++++ INPUT MATERIAL ++++

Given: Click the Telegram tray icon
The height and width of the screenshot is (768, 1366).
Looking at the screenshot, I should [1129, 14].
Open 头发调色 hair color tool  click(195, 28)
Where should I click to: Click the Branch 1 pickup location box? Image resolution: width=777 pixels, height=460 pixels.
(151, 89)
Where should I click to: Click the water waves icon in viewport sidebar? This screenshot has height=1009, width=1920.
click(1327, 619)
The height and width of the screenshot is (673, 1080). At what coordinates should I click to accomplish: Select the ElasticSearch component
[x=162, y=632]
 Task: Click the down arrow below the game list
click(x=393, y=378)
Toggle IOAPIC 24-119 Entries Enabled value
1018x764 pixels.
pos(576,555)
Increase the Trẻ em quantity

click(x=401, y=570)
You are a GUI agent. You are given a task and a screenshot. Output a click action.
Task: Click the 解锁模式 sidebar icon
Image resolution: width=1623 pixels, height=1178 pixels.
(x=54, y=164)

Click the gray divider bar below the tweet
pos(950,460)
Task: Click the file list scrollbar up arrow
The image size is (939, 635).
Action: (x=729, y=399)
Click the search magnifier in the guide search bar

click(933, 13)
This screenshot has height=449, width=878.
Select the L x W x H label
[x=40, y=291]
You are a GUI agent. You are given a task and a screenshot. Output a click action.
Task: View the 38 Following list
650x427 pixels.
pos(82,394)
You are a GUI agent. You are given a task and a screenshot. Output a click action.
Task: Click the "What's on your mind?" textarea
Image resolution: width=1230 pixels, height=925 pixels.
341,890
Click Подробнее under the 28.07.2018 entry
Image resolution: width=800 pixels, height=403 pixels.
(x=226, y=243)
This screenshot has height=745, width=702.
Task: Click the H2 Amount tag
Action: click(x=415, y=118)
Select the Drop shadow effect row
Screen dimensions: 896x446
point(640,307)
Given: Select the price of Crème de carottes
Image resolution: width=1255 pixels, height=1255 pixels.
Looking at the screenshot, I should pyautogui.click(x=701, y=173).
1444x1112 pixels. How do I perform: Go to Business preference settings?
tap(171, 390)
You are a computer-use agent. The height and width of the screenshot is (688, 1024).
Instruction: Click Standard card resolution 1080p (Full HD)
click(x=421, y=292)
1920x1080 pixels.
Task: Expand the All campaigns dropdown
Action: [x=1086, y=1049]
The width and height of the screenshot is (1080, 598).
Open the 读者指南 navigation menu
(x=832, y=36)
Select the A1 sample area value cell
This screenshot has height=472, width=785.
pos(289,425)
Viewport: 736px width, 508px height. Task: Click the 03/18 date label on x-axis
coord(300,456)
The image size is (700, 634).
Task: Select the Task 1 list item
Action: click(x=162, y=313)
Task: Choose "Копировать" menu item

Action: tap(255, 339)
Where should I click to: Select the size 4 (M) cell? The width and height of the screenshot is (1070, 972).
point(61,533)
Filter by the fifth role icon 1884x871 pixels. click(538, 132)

++++

■ **PROBLEM DESCRIPTION**: Set down the whole of the data, exactly as it stands.

■ **ANSWER TO THIS TASK**:
Given: Click the Telegram tray icon
The height and width of the screenshot is (768, 1366).
Looking at the screenshot, I should [1129, 14].
Open 头发调色 hair color tool  click(195, 28)
Where should I click to: Click the Branch 1 pickup location box? Image resolution: width=777 pixels, height=460 pixels.
(151, 89)
Where should I click to: Click the water waves icon in viewport sidebar? This screenshot has height=1009, width=1920.
click(1327, 619)
The height and width of the screenshot is (673, 1080). At what coordinates should I click to accomplish: Select the ElasticSearch component
[x=162, y=632]
 Task: Click the down arrow below the game list
click(x=393, y=378)
Toggle IOAPIC 24-119 Entries Enabled value
1018x764 pixels.
pos(576,555)
Increase the Trẻ em quantity

click(x=401, y=570)
You are a GUI agent. You are given a task and a screenshot. Output a click action.
Task: Click the 解锁模式 sidebar icon
Image resolution: width=1623 pixels, height=1178 pixels.
(x=54, y=164)

Click the gray divider bar below the tweet
pos(950,460)
Task: Click the file list scrollbar up arrow
The image size is (939, 635).
Action: (x=729, y=399)
Click the search magnifier in the guide search bar

click(933, 13)
This screenshot has height=449, width=878.
Select the L x W x H label
[x=40, y=291]
You are a GUI agent. You are given a task and a screenshot. Output a click action.
Task: View the 38 Following list
650x427 pixels.
pos(82,394)
You are a GUI agent. You are given a task and a screenshot. Output a click action.
Task: Click the "What's on your mind?" textarea
Image resolution: width=1230 pixels, height=925 pixels.
341,890
Click Подробнее under the 28.07.2018 entry
Image resolution: width=800 pixels, height=403 pixels.
(x=226, y=243)
This screenshot has height=745, width=702.
Task: Click the H2 Amount tag
Action: click(x=415, y=118)
Select the Drop shadow effect row
Screen dimensions: 896x446
point(640,307)
Given: Select the price of Crème de carottes
Image resolution: width=1255 pixels, height=1255 pixels.
Looking at the screenshot, I should pyautogui.click(x=701, y=173).
1444x1112 pixels. How do I perform: Go to Business preference settings?
tap(171, 390)
You are a computer-use agent. The height and width of the screenshot is (688, 1024).
Instruction: Click Standard card resolution 1080p (Full HD)
click(x=421, y=292)
1920x1080 pixels.
Task: Expand the All campaigns dropdown
Action: [x=1086, y=1049]
The width and height of the screenshot is (1080, 598).
Open the 读者指南 navigation menu
(x=832, y=36)
Select the A1 sample area value cell
This screenshot has height=472, width=785.
pos(289,425)
Viewport: 736px width, 508px height. Task: Click the 03/18 date label on x-axis
coord(300,456)
The image size is (700, 634).
Task: Select the Task 1 list item
Action: click(x=162, y=313)
Task: Choose "Копировать" menu item

Action: tap(255, 339)
Where should I click to: Select the size 4 (M) cell? The width and height of the screenshot is (1070, 972).
point(61,533)
Filter by the fifth role icon 1884x871 pixels. click(538, 132)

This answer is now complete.